Collected data:
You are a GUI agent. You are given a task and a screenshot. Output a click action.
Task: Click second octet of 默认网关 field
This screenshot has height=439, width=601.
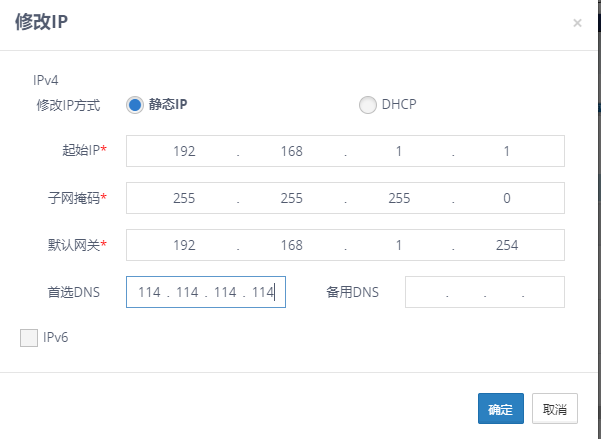291,245
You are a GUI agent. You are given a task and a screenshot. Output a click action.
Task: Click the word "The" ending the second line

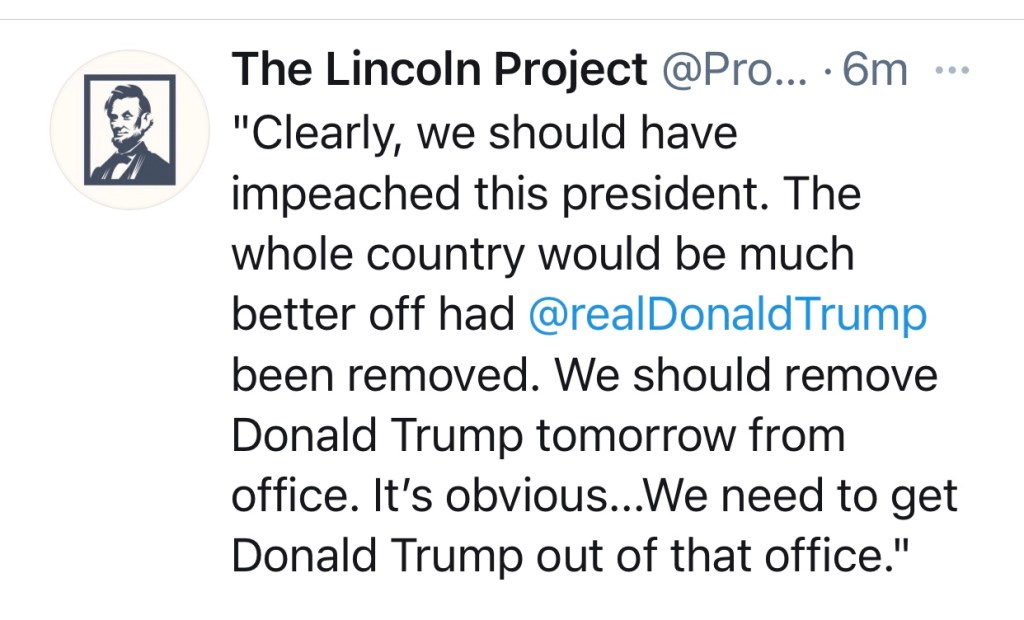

* What is needed: Without carrying over any picture, retype the records above word for word.

* Output for this task:
You are a GUI agent. You are given a task and a screenshot. Output a click action.
Task: Click second octet of 默认网关 field
This screenshot has height=439, width=601.
291,245
You are a GUI agent. You are given a task and a screenshot. Output a click action.
Task: Click the word "The" ending the second line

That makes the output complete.